RECORDS FOR THE TASK.
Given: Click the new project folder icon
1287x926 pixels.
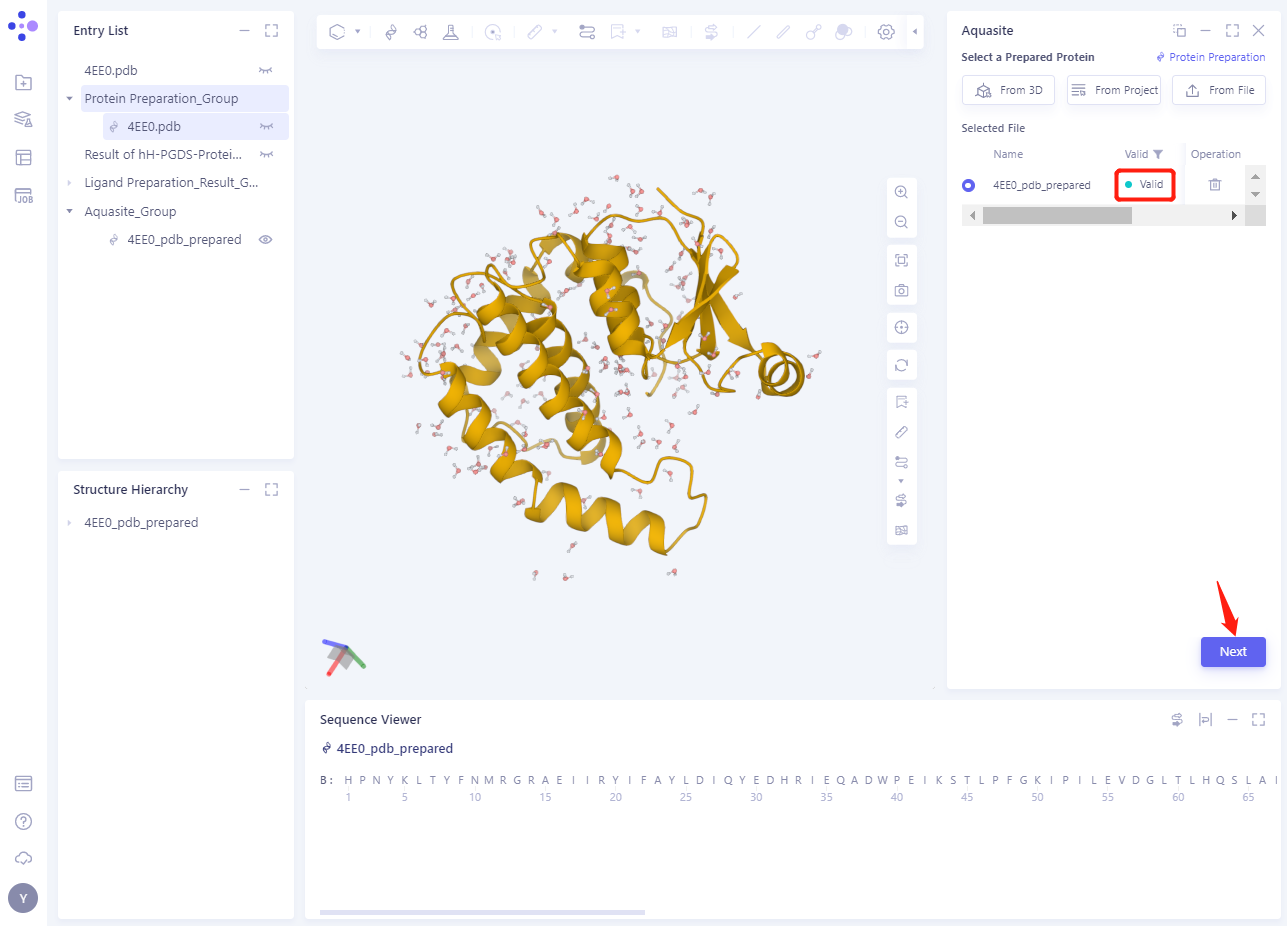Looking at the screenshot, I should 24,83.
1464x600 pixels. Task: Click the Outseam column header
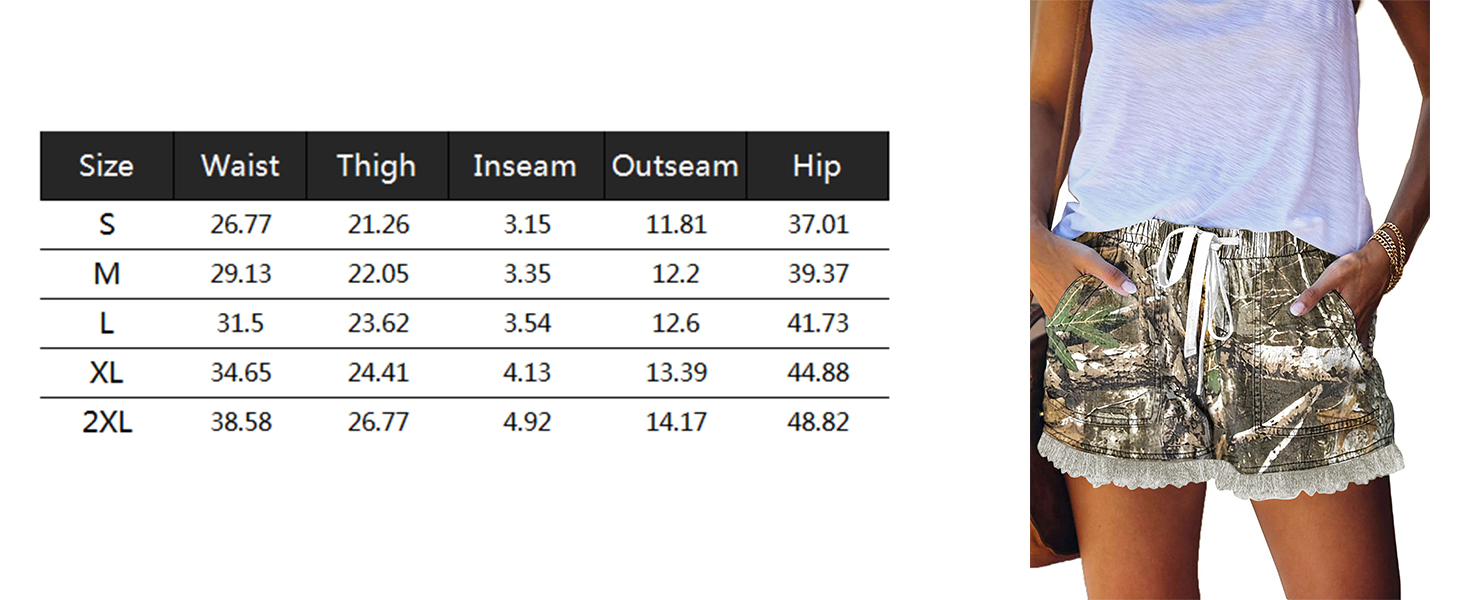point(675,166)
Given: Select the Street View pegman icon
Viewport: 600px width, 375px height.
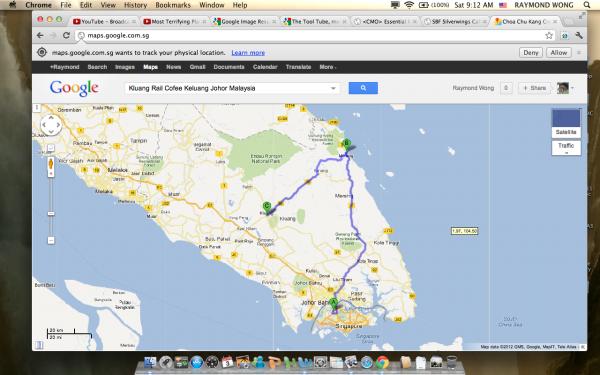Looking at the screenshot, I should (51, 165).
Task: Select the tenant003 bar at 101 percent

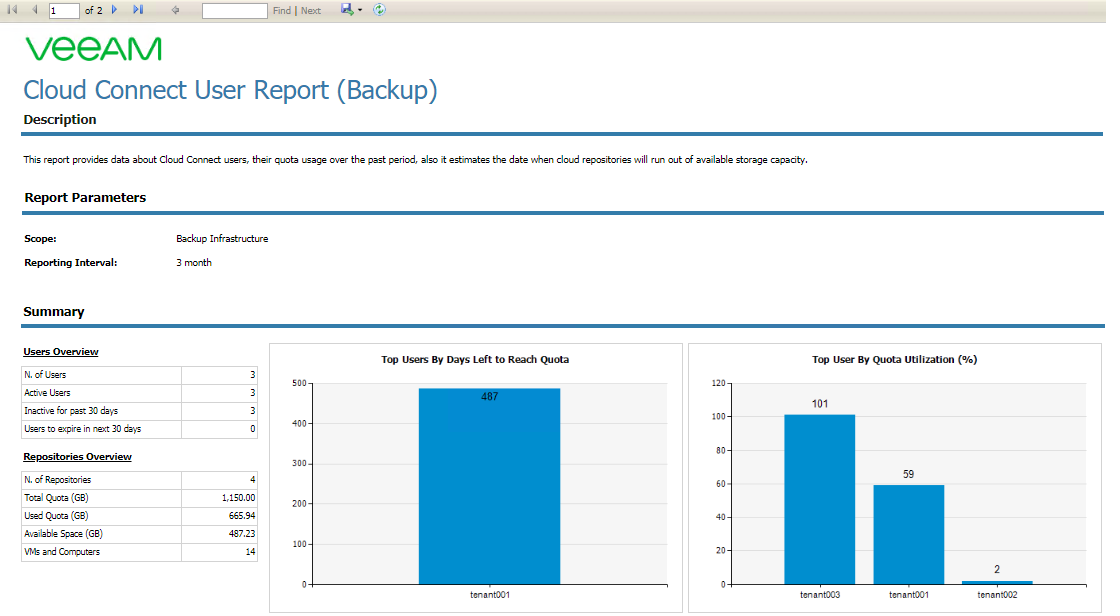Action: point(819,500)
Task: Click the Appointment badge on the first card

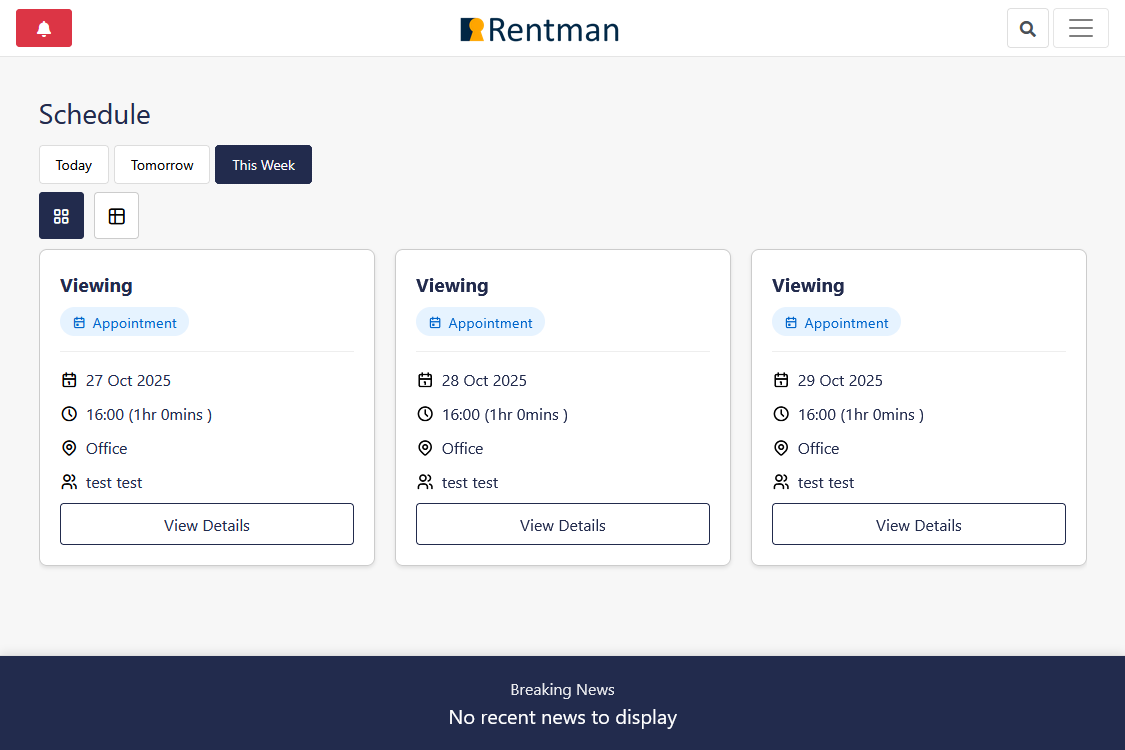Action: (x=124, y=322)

TASK INSTRUCTIONS. Check every line of the entries above, and copy those that carry the string "icon".

RESULT BELOW.
Given: Click the new project folder icon
Given: Select the Street View pegman icon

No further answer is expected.